Aim 1:
Answer these questions about the forum thread on console emulators for Mac:
(a) Which program does minnes recommend for emulating old arcade games?
(b) What error message did the 'Blue PS2' program give Griller?
(c) According to Alesh, which console might be easier to emulate on the PC?

Document passage:
========

# Game Console Emulators for Mac???



## VertiGoGo (Aug 21, 2001)

Hi All,

Anyone happen to know if there is such a thing as gaming console emulator for Mac? You know...take...say...an XBox or Game Cube game and play it on your Mac.  

Would love to do that if it were possible.


----------



## sniper (Mar 9, 2002)

i have a ps2 emulator called "ps2 blue" i believe, but i've never had a chance to test it


----------



## james_squared (May 3, 2002)

Hello,

I have a Nintendo Entertainment System (NES) and a Super Nintendo Entertainment System (SNES) emulators on my mac. I really like playing Mike Tyson's Punch Out and Legend of Zelda on the NES.

James


----------



## minnes (Aug 15, 2001)

Hey Vertigogo
Get MacMame it emulates hundreds of great old arcade games and I love it. of course you need the roms, I collected those from rom sites for a year or so, now they are harder to find
I also have GeoMacMame, which is a Neogeo emulator, this one is really great and I have about 20 neogeo titles like King of Fighters 1999, XMen, Blazing star
etc it is really worth getting this one.
Also I have tried a snes emu, but the controls were hard to get and the graphics mediocre.
I have a N64 emu which is ok, you can play some games but they are kind of buggy. There has been mention of a Dreamcast emu in the works.
The PS one emu from connectix was really good, but is now hard to find,, eventually all consoles will be emulated on the mac
I have about 70 game roms on my Mac now that work fine I play MacMame and Geo Mame quite a bit to kill a few minutes now and then.
It is also kind of a cool feeling to know that evry arcade game we ever played can be played on your Mac now, and it looks just the same. Heck you can even download the cabinet art and game flyers.
I have about 50 jpegs of game flyersand cabinet art of old arcade classics.
I reaaly dig this stuff.
Mark


----------



## sniper (Mar 9, 2002)

i have macmame too, and finding roms on any north american server is darn close to impossible.

my trick: search yahoo for the exact rom name, then look for foreign servers. i've had success with japanese, chinese, korean, argentinian, spanish, french, and more.


----------



## Alesh (Dec 10, 2001)

No chance right now for a GameCube, XBox, or PS2 emulator. If you see one, its a fake. Emulation is hard to nail. People are still working on emulating the N64 and PSX properly. The PS2 is a much more complicated system and will take a while to emulate.

Take the case of the Saturn for example. That system was so complex no one has made a successful attempt at emulating it... the PS2 is way more complicated.

The XBox might be easier to emulate on the PC, as it is practically a PC itself.

Emulators will eventually be out for these systems, I have no doubt... but it will take quite a while yet.


----------



## Griller (Jan 17, 2002)

<BLOCKQUOTE>quote:</font><HR>Originally posted by sniper:
*i have a ps2 emulator called "ps2 blue" i believe, but i've never had a chance to test it*<HR></BLOCKQUOTE>

I once tried program called 'Blue PS2' or 'PS2 Blue' and I later found out it was a hoax --- this was over a year ago.

You launch the program and it tells you to insert the game CD. But then it gives you a error message, something to the effect of "lead-in sector not recognized or incompatible." It sounded like a fairly convincing message and with my high-hopes that I'd found a real-live PS2 emulator I thought it was my CD-ROM drive or the PS2 disc.

========

Records taken from a collection

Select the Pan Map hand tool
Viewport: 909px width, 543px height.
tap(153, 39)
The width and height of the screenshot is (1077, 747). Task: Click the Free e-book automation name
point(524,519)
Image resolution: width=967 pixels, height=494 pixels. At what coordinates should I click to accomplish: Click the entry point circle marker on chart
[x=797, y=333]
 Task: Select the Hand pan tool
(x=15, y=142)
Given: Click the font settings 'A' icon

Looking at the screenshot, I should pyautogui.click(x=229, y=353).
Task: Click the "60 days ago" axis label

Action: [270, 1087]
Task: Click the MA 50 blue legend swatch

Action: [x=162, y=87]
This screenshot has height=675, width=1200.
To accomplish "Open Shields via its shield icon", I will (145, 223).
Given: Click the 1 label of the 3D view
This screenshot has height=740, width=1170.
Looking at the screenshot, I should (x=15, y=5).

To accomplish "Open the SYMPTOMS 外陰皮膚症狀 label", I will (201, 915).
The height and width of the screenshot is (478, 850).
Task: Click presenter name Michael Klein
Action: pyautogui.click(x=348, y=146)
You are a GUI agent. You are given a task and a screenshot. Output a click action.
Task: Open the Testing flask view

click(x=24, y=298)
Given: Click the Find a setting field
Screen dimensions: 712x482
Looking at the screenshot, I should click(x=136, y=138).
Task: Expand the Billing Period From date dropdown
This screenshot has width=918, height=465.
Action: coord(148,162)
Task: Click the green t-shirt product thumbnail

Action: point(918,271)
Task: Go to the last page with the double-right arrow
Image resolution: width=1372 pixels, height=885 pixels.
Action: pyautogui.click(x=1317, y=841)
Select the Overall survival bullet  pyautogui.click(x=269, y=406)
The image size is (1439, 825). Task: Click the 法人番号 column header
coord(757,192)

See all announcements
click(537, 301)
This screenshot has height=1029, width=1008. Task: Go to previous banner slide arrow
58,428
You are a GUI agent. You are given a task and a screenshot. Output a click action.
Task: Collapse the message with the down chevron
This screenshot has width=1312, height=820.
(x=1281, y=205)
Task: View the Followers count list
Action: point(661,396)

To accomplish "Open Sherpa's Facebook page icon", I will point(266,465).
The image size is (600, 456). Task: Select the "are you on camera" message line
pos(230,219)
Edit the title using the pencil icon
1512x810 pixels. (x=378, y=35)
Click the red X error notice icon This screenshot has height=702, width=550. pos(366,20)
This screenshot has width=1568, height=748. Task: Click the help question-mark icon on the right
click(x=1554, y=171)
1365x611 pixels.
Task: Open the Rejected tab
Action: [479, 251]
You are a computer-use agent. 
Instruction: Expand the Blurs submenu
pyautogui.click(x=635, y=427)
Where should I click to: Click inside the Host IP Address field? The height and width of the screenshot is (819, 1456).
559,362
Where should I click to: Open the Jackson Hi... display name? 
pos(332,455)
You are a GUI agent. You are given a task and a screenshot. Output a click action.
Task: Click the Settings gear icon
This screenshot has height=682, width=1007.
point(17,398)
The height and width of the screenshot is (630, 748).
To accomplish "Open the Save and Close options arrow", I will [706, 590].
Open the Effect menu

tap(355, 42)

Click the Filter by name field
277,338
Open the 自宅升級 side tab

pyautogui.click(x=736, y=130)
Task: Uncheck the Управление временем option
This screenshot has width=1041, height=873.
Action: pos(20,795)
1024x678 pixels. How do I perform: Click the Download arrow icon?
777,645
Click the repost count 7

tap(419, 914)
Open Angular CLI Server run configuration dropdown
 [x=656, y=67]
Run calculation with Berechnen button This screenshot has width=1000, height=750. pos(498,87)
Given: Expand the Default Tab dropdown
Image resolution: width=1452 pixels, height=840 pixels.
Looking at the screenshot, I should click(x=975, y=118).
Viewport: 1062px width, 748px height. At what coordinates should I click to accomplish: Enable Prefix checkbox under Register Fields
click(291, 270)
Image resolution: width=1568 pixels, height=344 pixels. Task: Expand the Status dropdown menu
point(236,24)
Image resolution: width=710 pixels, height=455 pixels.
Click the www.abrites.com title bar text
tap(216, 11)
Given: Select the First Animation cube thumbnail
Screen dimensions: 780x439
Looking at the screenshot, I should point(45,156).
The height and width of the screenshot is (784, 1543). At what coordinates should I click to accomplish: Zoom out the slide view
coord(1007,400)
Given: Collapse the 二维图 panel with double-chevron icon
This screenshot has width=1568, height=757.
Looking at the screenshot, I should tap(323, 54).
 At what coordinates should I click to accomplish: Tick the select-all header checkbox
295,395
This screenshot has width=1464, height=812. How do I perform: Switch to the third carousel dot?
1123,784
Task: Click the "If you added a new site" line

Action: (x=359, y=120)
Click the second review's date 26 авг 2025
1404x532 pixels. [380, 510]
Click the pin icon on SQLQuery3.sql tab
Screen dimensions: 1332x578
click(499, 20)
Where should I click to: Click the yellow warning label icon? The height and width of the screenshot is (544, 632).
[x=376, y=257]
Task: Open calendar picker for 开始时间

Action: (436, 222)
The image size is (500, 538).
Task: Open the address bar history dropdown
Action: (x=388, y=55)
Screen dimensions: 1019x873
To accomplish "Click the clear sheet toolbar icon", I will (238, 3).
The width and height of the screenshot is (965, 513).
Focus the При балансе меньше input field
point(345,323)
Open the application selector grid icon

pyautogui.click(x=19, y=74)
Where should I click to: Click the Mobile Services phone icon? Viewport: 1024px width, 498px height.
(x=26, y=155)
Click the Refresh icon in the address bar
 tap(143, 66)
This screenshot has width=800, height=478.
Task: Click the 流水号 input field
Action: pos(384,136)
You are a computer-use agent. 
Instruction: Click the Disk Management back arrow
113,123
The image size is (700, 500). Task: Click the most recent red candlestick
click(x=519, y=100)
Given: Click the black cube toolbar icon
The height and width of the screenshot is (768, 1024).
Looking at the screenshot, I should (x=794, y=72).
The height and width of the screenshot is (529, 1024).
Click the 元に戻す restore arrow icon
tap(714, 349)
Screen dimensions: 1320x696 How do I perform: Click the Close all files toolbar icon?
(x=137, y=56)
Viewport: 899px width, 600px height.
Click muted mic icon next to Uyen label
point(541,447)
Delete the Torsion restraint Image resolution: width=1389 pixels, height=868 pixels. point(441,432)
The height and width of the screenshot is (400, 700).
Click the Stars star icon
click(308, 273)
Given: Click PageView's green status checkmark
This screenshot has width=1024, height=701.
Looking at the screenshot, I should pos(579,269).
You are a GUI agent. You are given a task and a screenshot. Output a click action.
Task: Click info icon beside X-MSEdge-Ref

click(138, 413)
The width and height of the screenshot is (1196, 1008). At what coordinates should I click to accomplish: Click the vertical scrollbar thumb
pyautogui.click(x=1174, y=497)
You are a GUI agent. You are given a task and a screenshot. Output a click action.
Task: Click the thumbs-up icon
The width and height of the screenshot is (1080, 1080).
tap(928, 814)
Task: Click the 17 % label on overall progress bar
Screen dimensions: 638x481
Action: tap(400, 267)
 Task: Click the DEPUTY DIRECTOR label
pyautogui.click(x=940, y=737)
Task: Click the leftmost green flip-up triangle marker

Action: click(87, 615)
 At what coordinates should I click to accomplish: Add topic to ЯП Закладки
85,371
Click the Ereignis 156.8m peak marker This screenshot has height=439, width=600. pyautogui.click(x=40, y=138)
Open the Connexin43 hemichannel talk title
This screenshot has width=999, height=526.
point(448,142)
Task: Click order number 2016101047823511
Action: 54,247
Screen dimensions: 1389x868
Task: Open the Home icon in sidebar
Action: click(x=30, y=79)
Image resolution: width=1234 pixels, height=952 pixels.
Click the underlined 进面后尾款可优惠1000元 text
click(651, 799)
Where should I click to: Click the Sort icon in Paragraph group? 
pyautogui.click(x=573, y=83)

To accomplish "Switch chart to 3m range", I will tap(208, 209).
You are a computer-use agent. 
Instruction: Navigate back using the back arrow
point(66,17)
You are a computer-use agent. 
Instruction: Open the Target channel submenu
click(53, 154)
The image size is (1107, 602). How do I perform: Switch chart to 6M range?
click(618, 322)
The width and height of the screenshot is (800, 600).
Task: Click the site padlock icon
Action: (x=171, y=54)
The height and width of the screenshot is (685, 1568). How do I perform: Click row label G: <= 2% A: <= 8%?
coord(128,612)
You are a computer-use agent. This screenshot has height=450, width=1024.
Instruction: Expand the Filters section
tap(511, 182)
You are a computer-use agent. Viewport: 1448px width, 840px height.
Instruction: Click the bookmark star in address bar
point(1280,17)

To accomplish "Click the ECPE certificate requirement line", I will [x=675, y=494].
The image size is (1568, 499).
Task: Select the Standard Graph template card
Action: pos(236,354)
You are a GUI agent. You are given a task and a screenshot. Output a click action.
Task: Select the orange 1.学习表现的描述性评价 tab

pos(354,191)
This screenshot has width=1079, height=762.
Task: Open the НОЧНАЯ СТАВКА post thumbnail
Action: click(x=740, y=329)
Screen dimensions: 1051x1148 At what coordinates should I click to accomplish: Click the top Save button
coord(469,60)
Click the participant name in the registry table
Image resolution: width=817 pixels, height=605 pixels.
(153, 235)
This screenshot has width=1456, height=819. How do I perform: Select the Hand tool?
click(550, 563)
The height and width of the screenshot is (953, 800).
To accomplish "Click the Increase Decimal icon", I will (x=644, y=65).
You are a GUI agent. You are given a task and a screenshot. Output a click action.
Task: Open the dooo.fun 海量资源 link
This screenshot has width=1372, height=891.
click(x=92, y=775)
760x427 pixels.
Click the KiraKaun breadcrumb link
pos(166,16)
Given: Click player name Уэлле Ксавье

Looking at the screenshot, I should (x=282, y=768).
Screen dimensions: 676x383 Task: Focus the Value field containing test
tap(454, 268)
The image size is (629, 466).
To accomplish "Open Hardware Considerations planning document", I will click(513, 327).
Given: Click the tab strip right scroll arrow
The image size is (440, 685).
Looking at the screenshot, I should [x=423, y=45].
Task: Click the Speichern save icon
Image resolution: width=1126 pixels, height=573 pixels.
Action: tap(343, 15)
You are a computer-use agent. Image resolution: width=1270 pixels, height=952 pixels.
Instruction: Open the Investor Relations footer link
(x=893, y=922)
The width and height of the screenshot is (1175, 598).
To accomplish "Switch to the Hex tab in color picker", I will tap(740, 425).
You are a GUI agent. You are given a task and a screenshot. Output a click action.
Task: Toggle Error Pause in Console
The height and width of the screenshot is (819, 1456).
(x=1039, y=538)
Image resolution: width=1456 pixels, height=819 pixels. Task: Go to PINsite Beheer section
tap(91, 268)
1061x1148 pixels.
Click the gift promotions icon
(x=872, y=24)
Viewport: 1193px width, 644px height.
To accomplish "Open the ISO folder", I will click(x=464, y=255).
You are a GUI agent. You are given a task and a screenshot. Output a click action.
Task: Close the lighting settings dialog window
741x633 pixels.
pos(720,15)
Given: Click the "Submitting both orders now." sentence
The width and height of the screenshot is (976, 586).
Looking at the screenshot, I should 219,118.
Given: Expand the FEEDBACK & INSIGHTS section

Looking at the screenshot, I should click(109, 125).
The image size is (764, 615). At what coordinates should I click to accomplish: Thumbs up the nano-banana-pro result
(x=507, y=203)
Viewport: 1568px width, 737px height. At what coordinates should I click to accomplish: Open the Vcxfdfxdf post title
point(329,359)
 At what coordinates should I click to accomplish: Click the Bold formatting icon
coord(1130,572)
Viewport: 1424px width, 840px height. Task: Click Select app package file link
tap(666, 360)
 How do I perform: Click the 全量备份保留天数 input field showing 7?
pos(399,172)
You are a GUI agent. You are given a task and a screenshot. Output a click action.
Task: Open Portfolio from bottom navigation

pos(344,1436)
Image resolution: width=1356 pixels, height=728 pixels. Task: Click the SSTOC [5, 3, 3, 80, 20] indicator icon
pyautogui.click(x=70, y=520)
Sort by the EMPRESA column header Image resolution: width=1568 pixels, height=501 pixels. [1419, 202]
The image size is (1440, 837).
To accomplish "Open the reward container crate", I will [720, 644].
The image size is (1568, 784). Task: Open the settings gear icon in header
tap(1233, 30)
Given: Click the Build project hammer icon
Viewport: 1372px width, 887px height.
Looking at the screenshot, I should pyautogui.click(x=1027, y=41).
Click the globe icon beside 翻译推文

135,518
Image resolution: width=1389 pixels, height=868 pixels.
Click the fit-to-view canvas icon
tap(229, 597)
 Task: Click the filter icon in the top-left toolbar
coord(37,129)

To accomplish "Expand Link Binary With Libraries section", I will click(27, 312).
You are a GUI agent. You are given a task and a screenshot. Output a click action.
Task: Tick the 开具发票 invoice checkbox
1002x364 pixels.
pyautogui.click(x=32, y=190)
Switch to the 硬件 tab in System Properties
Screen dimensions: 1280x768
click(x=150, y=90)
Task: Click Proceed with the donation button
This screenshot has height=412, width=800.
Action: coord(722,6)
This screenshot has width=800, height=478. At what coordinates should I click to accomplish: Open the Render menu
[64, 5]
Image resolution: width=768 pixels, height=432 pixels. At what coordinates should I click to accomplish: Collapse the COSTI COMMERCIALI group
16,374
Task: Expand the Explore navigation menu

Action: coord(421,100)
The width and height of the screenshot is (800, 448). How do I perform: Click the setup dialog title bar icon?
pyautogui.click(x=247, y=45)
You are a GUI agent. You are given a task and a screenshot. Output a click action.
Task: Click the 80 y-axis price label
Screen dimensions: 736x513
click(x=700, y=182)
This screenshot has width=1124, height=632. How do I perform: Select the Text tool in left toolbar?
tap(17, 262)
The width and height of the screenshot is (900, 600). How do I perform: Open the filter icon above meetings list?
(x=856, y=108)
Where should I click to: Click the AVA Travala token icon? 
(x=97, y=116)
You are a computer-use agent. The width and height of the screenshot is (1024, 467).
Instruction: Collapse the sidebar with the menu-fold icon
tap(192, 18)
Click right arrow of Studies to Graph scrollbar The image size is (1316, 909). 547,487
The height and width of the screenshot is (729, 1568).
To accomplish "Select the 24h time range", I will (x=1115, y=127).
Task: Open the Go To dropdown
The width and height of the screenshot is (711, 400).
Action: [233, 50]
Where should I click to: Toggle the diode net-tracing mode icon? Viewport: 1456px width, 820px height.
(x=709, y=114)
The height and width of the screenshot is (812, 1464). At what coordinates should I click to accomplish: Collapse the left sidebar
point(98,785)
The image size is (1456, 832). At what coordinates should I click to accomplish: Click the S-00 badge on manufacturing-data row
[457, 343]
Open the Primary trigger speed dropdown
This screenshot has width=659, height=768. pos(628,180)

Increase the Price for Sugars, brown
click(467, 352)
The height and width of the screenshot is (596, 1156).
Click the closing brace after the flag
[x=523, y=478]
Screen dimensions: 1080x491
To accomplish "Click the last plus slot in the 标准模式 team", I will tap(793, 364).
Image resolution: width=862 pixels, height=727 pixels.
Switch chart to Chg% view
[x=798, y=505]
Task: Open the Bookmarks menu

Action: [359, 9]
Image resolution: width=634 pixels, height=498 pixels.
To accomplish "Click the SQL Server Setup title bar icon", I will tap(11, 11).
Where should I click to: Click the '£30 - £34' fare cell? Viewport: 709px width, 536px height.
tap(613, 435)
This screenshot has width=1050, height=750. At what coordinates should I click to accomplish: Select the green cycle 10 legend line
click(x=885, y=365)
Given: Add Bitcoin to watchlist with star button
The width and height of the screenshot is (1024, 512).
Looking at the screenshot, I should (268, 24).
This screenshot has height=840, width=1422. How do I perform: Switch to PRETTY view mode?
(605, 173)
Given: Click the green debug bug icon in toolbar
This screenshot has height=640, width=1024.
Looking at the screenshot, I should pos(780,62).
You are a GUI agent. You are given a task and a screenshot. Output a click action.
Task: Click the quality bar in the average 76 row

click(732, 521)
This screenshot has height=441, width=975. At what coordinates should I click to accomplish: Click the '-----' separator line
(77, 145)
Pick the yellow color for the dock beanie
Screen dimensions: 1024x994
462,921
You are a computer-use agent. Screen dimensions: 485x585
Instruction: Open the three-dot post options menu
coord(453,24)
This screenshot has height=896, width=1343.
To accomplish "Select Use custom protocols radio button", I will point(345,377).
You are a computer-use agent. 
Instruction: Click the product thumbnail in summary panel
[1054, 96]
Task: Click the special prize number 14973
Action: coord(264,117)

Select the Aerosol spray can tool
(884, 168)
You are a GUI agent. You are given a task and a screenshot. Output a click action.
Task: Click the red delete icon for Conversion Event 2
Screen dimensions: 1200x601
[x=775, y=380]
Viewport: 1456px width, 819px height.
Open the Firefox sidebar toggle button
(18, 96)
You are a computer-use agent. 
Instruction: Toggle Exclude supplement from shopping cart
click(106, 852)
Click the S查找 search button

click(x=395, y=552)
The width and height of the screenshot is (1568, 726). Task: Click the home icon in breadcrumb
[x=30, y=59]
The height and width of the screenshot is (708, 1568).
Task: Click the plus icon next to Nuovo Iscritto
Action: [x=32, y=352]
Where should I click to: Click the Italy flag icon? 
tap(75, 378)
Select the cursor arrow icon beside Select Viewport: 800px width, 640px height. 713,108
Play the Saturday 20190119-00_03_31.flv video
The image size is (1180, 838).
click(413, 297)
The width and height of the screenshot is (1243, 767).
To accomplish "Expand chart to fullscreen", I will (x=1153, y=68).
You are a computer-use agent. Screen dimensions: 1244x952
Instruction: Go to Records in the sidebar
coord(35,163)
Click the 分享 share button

========

Aim 2: Rewrite the listing from its first line through the line containing "point(524,519)", inclusive, replacing "Pan Map" with "Move Map" and leaving everything else unchanged.

Full response 1:
(a) MacMame
(b) Something to the effect of "lead-in sector not recognized or incompatible."
(c) The XBox

Full response 2:
Select the Move Map hand tool
Viewport: 909px width, 543px height.
tap(153, 39)
The width and height of the screenshot is (1077, 747). Task: Click the Free e-book automation name
point(524,519)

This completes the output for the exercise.